Vom 23. bis 27. Oktober findet im UN-Menschenrechtsrat in Genf die dritte Verhandlungsrunde zur Erarbeitung eines internationalen Abkommens („UN-Treaty“) zur Haftung von Unternehmen bei Menschenrechtsverletzungen statt. Die Sitzungsleitung hat nun erstmals konkrete Vorschläge zur Ausgestaltung des Vertrags vorgelegt. 15 deutsche Entwicklungs-, Umwelt- und Menschenrechtsorganisationen der „Treaty Alliance Deutschland“ begrüßen den Text als gute Verhandlungsgrundlage und fordern die Bundesregierung auf, sich konstruktiv an den anstehenden Verhandlungen zu beteiligen. In einem gemeinsamen Positionspapier legen die Organisationen ihre konkreten Vorschläge zur Ausgestaltung des Abkommens vor.

- _Ziele_:
A: Erkläre in ein bis drei Sätzen, weshalb die Organisationen der „Treaty Alliance Deutschland“ laut Seitenauszug den Text der Sitzungsleitung begrüßen.
B: An welchem Ort findet laut Seitenauszug die dritte Verhandlungsrunde statt?
Die Einträge stehen in keinem Zusammenhang mit dem Seitenauszug.

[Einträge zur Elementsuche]
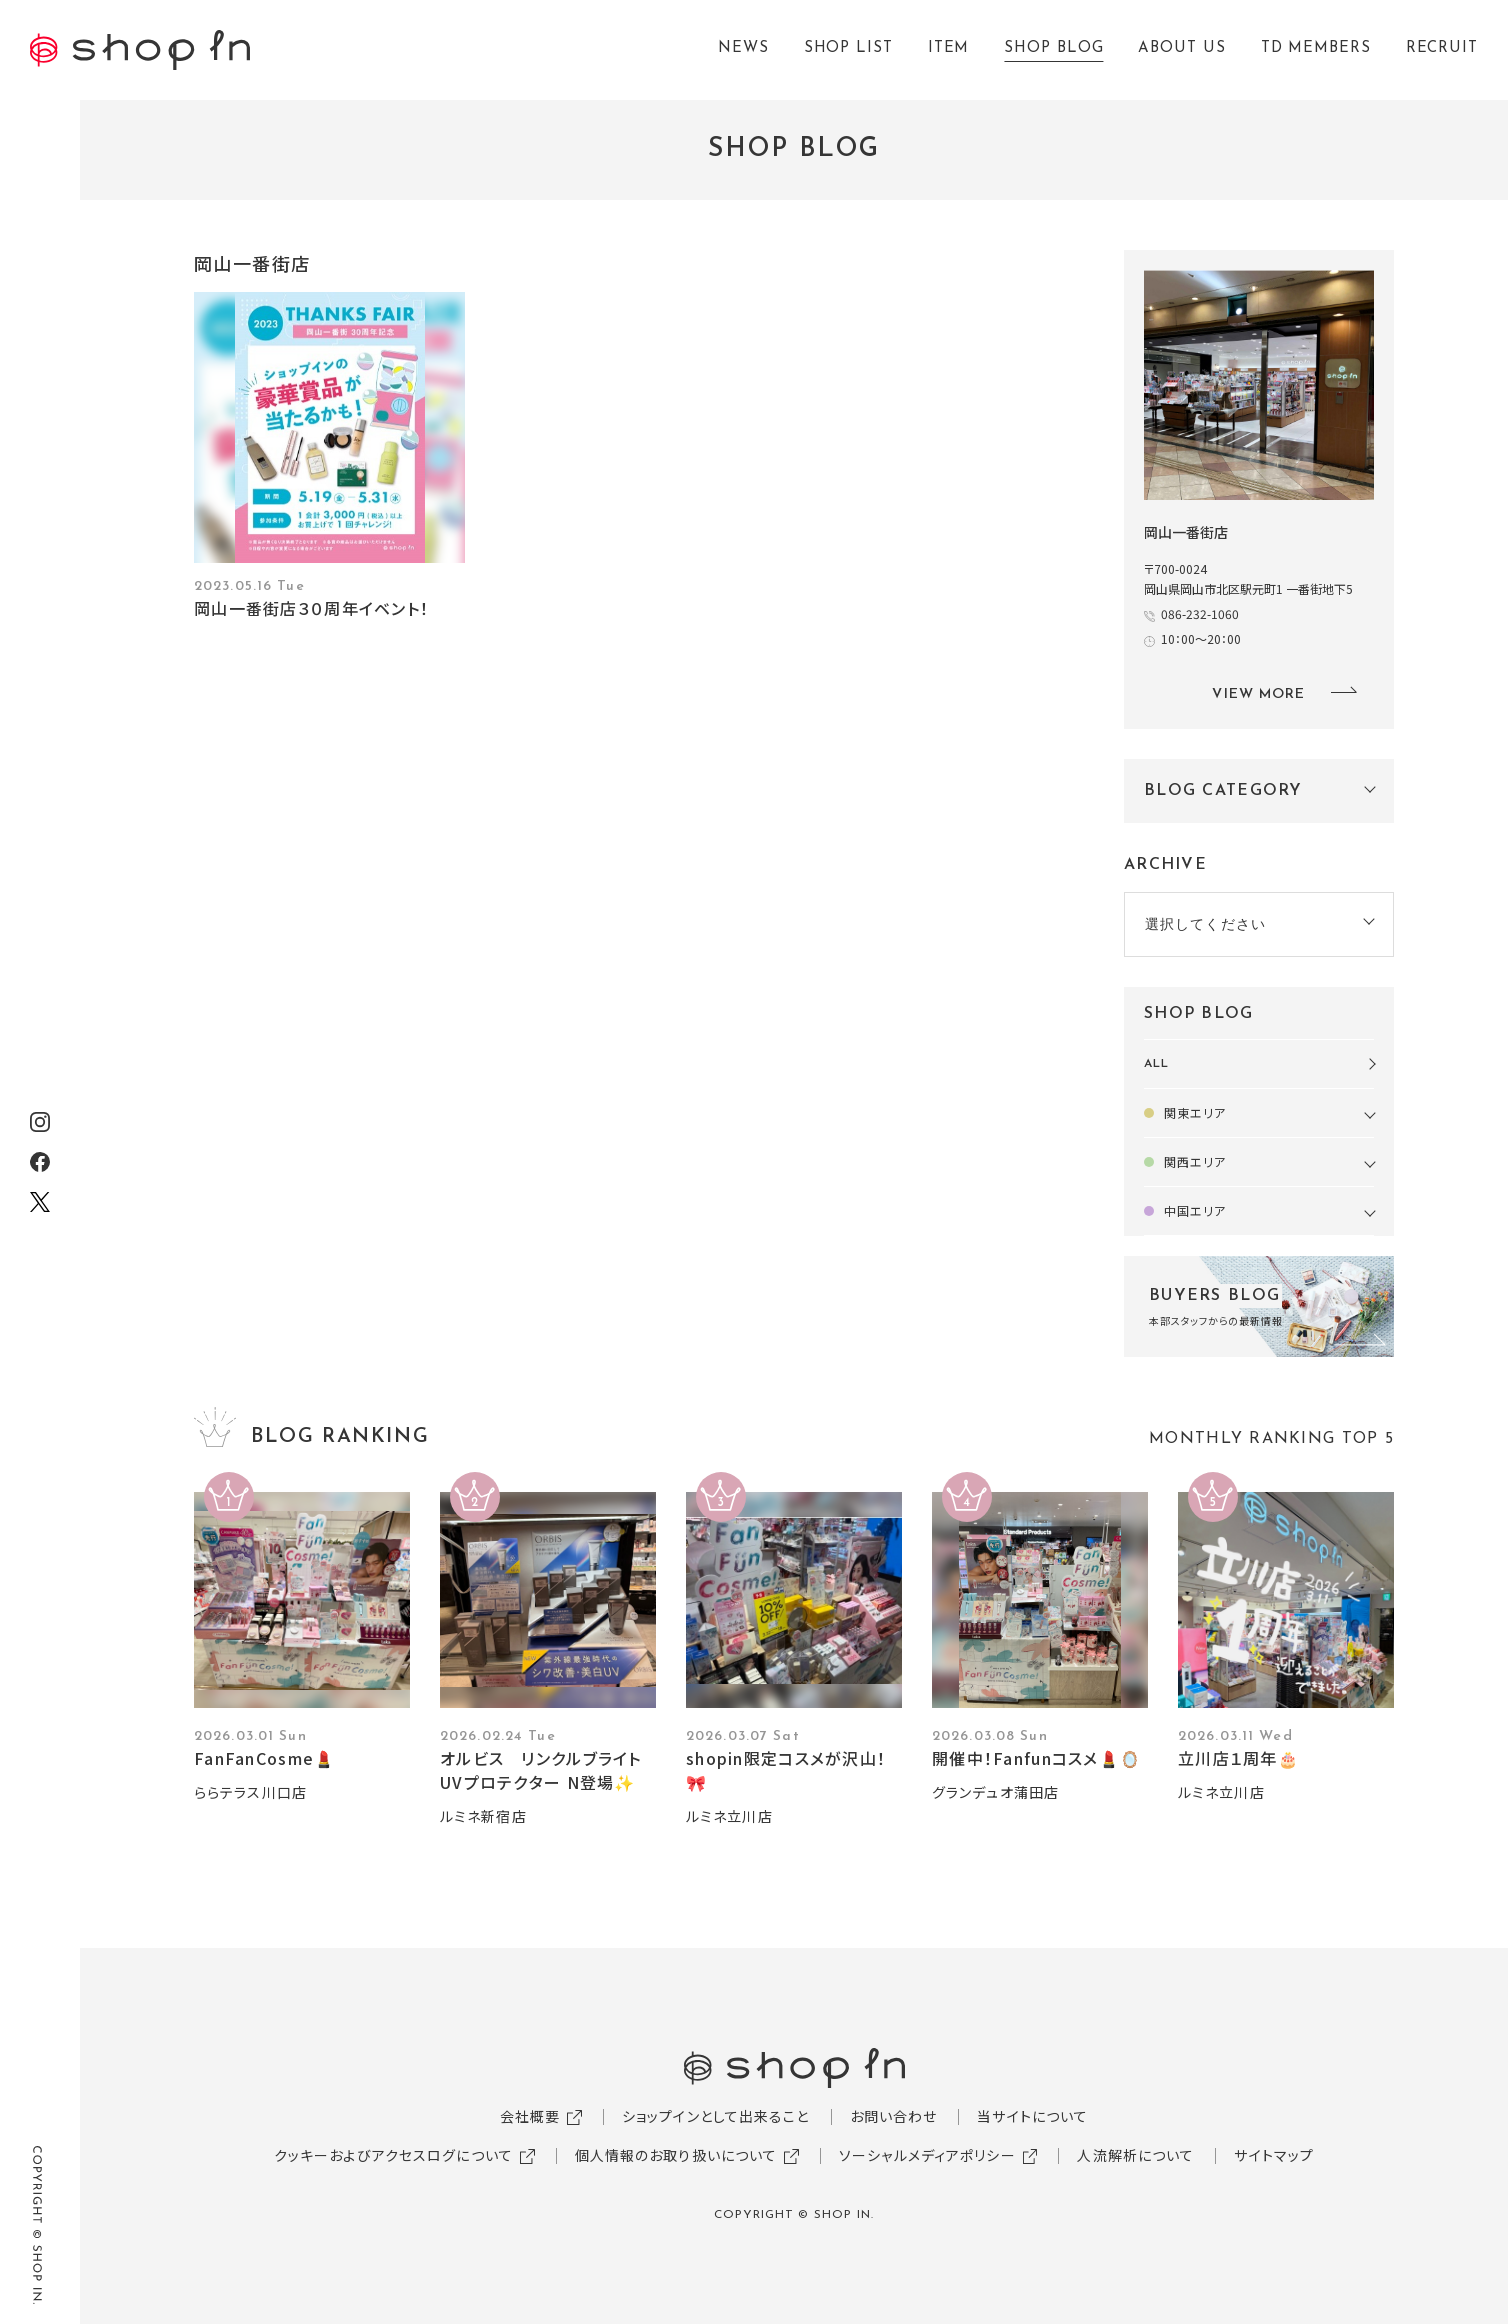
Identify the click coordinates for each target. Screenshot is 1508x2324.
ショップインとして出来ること (716, 2116)
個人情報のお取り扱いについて (676, 2155)
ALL (1156, 1064)
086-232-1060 (1200, 613)
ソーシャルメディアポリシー (927, 2155)
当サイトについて (1032, 2116)
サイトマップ (1274, 2155)
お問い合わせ (894, 2116)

- _Ausgearbeitete Lösungen_:
A: Die 15 Organisationen der „Treaty Alliance Deutschland“ betrachten den Text als gute Verhandlungsgrundlage. Darin hat die Sitzungsleitung erstmals konkrete Vorschläge zur Ausgestaltung des Vertrags vorgelegt.

B: Im UN-Menschenrechtsrat in Genf.